### TAREFA SOLICITADA 1
Transcreva palavra por palavra, no texto sobre a LGPD, tudo o que vai de "Afinal, o que" até "nas últimas décadas.".
### TAREFA SOLICITADA 2
Com base no texto sobre a LGPD, responda:
(a) Segundo o texto, o que os dados passam a ter além de destaque tecnológico?
(b) O que o foco do debate sobre a regulação procura evitar por parte dos agentes econômicos?
(c) Com qual diretiva se deu a abrangência efetiva da regulação?

### TRECHO PARA LEITURA
%%

Afinal, o que é a Lei Geral de Proteção de Dados – LGPD?

Em um cenário de constante dinamismo tecnológico e um avanço mais que sensível das tecnologias, que se baseiam em uma análise e tratamento massivo de dados e informações pessoais, é certeira a afirmação de que os dados passam a ter, além de destaque tecnológico, valor econômico relevante, mostrando-se como um dos principais insumos da contemporaneidade.
Com o mundo cada vez mais conectado e a consolidação da era da informação, é notório o impacto social-econômico que o manejo de dados pessoais vem gerando nas últimas décadas.
Nesse aspecto, a marcha pela regulação tomou força e ganhou o cenário legislativo em diversos países, tendo como pedra de toque questões sensíveis, como a proteção de direitos fundamentais. Com isso, o foco do debate é a criação de um ambiente em que se provê o uso integro das informações pessoais, evitando deslealdade comercial e abusividades por parte dos agentes econômicos em detrimento da preservação de direitos.
Temos como precursores da regulação as Resoluções nº 22 de 1973 e nº 29 de 1974, ambas do Concelho Europeu. A abrangência efetiva, contudo, se deu mais de duas décadas após, com a Diretiva nº 46 de 1995, sucedida pelo Regulamento Geral de Proteção de Dados (GPPR) em 2018.

%%

### DADOS

%%

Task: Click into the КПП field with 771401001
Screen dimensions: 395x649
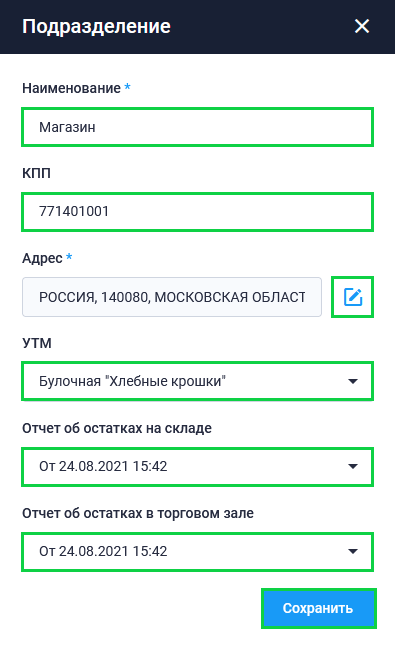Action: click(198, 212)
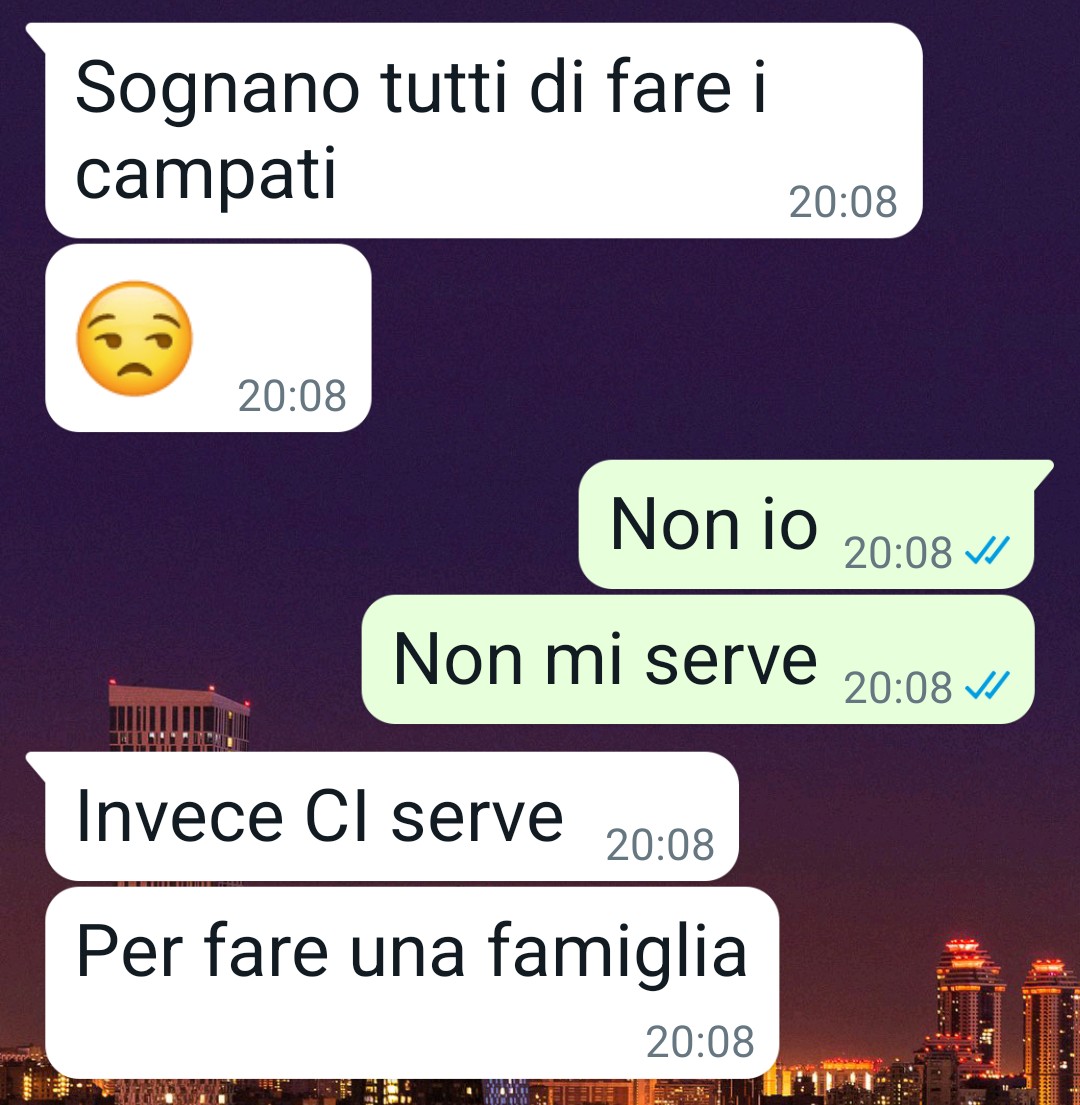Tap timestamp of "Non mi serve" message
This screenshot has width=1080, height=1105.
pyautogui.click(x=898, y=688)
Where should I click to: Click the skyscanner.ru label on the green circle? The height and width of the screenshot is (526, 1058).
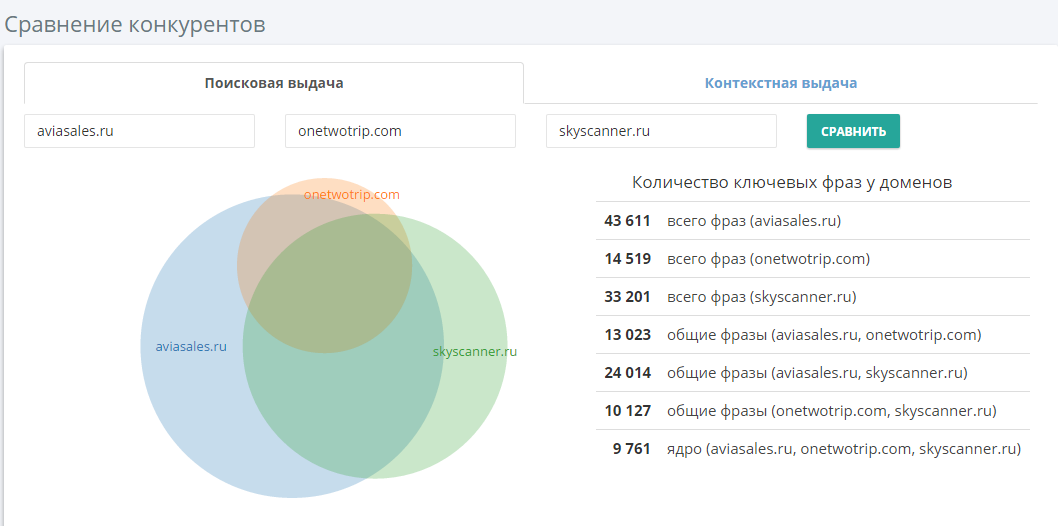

%%

### RESPOSTA DA TAREFA 1
Afinal, o que é a Lei Geral de Proteção de Dados – LGPD?

Em um cenário de constante dinamismo tecnológico e um avanço mais que sensível das tecnologias, que se baseiam em uma análise e tratamento massivo de dados e informações pessoais, é certeira a afirmação de que os dados passam a ter, além de destaque tecnológico, valor econômico relevante, mostrando-se como um dos principais insumos da contemporaneidade.
Com o mundo cada vez mais conectado e a consolidação da era da informação, é notório o impacto social-econômico que o manejo de dados pessoais vem gerando nas últimas décadas.

### RESPOSTA DA TAREFA 2
(a) Valor econômico relevante.
(b) A deslealdade comercial e as abusividades.
(c) Com a Diretiva nº 46 de 1995.